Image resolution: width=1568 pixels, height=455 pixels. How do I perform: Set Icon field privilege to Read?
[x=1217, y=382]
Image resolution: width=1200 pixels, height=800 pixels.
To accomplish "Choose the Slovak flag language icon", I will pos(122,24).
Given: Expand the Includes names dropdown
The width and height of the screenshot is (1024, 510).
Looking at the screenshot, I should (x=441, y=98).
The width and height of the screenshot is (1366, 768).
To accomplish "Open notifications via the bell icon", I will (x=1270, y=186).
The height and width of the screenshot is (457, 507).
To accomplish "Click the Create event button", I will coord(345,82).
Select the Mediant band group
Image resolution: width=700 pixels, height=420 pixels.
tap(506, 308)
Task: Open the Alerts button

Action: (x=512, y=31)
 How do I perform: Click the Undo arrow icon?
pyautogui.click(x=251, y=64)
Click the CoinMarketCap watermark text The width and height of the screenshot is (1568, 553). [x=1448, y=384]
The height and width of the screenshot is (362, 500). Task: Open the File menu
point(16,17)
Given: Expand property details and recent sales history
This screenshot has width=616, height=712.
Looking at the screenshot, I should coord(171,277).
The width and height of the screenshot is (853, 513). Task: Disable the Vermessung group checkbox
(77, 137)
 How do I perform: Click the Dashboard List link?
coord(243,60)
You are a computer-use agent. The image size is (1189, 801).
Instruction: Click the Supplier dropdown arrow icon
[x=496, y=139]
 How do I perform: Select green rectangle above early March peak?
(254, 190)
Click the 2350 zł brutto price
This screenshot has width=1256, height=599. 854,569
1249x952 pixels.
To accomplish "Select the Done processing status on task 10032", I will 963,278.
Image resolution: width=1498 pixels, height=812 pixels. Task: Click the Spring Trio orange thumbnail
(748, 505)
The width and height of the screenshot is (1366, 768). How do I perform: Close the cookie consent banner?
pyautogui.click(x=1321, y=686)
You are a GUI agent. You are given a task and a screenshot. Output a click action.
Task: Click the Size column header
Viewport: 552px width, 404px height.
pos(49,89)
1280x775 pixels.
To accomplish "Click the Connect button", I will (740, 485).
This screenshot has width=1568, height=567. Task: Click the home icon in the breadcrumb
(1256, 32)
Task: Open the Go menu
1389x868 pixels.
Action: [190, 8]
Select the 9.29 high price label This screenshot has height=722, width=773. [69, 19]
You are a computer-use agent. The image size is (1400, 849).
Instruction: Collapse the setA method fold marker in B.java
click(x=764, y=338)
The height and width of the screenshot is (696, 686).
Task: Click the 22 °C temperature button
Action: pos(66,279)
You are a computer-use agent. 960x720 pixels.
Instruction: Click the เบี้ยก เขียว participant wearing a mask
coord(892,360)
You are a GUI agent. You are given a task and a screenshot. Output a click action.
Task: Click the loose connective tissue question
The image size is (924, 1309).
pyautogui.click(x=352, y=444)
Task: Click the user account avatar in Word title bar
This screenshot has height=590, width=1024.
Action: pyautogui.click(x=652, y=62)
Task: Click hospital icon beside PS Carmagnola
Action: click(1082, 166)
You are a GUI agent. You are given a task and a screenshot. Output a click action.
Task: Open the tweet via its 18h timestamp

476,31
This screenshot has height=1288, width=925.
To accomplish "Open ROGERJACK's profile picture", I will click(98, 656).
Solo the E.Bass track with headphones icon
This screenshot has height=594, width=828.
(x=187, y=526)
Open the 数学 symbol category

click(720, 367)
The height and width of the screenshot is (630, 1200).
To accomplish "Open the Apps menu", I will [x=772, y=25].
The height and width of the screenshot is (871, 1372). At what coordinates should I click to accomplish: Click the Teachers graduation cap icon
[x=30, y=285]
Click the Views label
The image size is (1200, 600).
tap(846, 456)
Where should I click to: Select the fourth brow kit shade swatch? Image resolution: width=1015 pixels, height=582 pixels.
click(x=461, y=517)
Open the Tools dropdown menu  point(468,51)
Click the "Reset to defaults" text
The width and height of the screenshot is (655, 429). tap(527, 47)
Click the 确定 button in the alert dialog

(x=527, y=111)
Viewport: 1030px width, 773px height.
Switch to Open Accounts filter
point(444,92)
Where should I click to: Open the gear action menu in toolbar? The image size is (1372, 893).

----------------

* **Set task**: Convert every line of the listing above into a Markdown table with the columns Row and Line, numbering each row and omitting blank lines.

* **Task response**:
| Row | Line |
|---|---|
| 1 | Image resolution: width=1568 pixels, height=455 pixels. How do I perform: Set Icon field privilege to Read? |
| 2 | [x=1217, y=382] |
| 3 | Image resolution: width=1200 pixels, height=800 pixels. |
| 4 | To accomplish "Choose the Slovak flag language icon", I will pos(122,24). |
| 5 | Given: Expand the Includes names dropdown |
| 6 | The width and height of the screenshot is (1024, 510). |
| 7 | Looking at the screenshot, I should (x=441, y=98). |
| 8 | The width and height of the screenshot is (1366, 768). |
| 9 | To accomplish "Open notifications via the bell icon", I will (x=1270, y=186). |
| 10 | The height and width of the screenshot is (457, 507). |
| 11 | To accomplish "Click the Create event button", I will coord(345,82). |
| 12 | Select the Mediant band group |
| 13 | Image resolution: width=700 pixels, height=420 pixels. |
| 14 | tap(506, 308) |
| 15 | Task: Open the Alerts button |
| 16 | Action: (x=512, y=31) |
| 17 |  How do I perform: Click the Undo arrow icon? |
| 18 | pyautogui.click(x=251, y=64) |
| 19 | Click the CoinMarketCap watermark text The width and height of the screenshot is (1568, 553). [x=1448, y=384] |
| 20 | The height and width of the screenshot is (362, 500). Task: Open the File menu |
| 21 | point(16,17) |
| 22 | Given: Expand property details and recent sales history |
| 23 | This screenshot has width=616, height=712. |
| 24 | Looking at the screenshot, I should coord(171,277). |
| 25 | The width and height of the screenshot is (853, 513). Task: Disable the Vermessung group checkbox |
| 26 | (77, 137) |
| 27 |  How do I perform: Click the Dashboard List link? |
| 28 | coord(243,60) |
| 29 | You are a computer-use agent. The image size is (1189, 801). |
| 30 | Instruction: Click the Supplier dropdown arrow icon |
| 31 | [x=496, y=139] |
| 32 |  How do I perform: Select green rectangle above early March peak? |
| 33 | (254, 190) |
| 34 | Click the 2350 zł brutto price |
| 35 | This screenshot has width=1256, height=599. 854,569 |
| 36 | 1249x952 pixels. |
| 37 | To accomplish "Select the Done processing status on task 10032", I will 963,278. |
| 38 | Image resolution: width=1498 pixels, height=812 pixels. Task: Click the Spring Trio orange thumbnail |
| 39 | (748, 505) |
| 40 | The width and height of the screenshot is (1366, 768). How do I perform: Close the cookie consent banner? |
| 41 | pyautogui.click(x=1321, y=686) |
| 42 | You are a GUI agent. You are given a task and a screenshot. Output a click action. |
| 43 | Task: Click the Size column header |
| 44 | Viewport: 552px width, 404px height. |
| 45 | pos(49,89) |
| 46 | 1280x775 pixels. |
| 47 | To accomplish "Click the Connect button", I will (740, 485). |
| 48 | This screenshot has width=1568, height=567. Task: Click the home icon in the breadcrumb |
| 49 | (1256, 32) |
| 50 | Task: Open the Go menu |
| 51 | 1389x868 pixels. |
| 52 | Action: [190, 8] |
| 53 | Select the 9.29 high price label This screenshot has height=722, width=773. [69, 19] |
| 54 | You are a computer-use agent. The image size is (1400, 849). |
| 55 | Instruction: Collapse the setA method fold marker in B.java |
| 56 | click(x=764, y=338) |
| 57 | The height and width of the screenshot is (696, 686). |
| 58 | Task: Click the 22 °C temperature button |
| 59 | Action: pos(66,279) |
| 60 | You are a computer-use agent. 960x720 pixels. |
| 61 | Instruction: Click the เบี้ยก เขียว participant wearing a mask |
| 62 | coord(892,360) |
| 63 | You are a GUI agent. You are given a task and a screenshot. Output a click action. |
| 64 | Task: Click the loose connective tissue question |
| 65 | The image size is (924, 1309). |
| 66 | pyautogui.click(x=352, y=444) |
| 67 | Task: Click the user account avatar in Word title bar |
| 68 | This screenshot has height=590, width=1024. |
| 69 | Action: pyautogui.click(x=652, y=62) |
| 70 | Task: Click hospital icon beside PS Carmagnola |
| 71 | Action: click(1082, 166) |
| 72 | You are a GUI agent. You are given a task and a screenshot. Output a click action. |
| 73 | Task: Open the tweet via its 18h timestamp |
| 74 | 476,31 |
| 75 | This screenshot has height=1288, width=925. |
| 76 | To accomplish "Open ROGERJACK's profile picture", I will click(98, 656). |
| 77 | Solo the E.Bass track with headphones icon |
| 78 | This screenshot has height=594, width=828. |
| 79 | (x=187, y=526) |
| 80 | Open the 数学 symbol category |
| 81 | click(720, 367) |
| 82 | The height and width of the screenshot is (630, 1200). |
| 83 | To accomplish "Open the Apps menu", I will [x=772, y=25]. |
| 84 | The height and width of the screenshot is (871, 1372). At what coordinates should I click to accomplish: Click the Teachers graduation cap icon |
| 85 | [x=30, y=285] |
| 86 | Click the Views label |
| 87 | The image size is (1200, 600). |
| 88 | tap(846, 456) |
| 89 | Where should I click to: Select the fourth brow kit shade swatch? Image resolution: width=1015 pixels, height=582 pixels. |
| 90 | click(x=461, y=517) |
| 91 | Open the Tools dropdown menu  point(468,51) |
| 92 | Click the "Reset to defaults" text |
| 93 | The width and height of the screenshot is (655, 429). tap(527, 47) |
| 94 | Click the 确定 button in the alert dialog |
| 95 | (x=527, y=111) |
| 96 | Viewport: 1030px width, 773px height. |
| 97 | Switch to Open Accounts filter |
| 98 | point(444,92) |
| 99 | Where should I click to: Open the gear action menu in toolbar? The image size is (1372, 893). |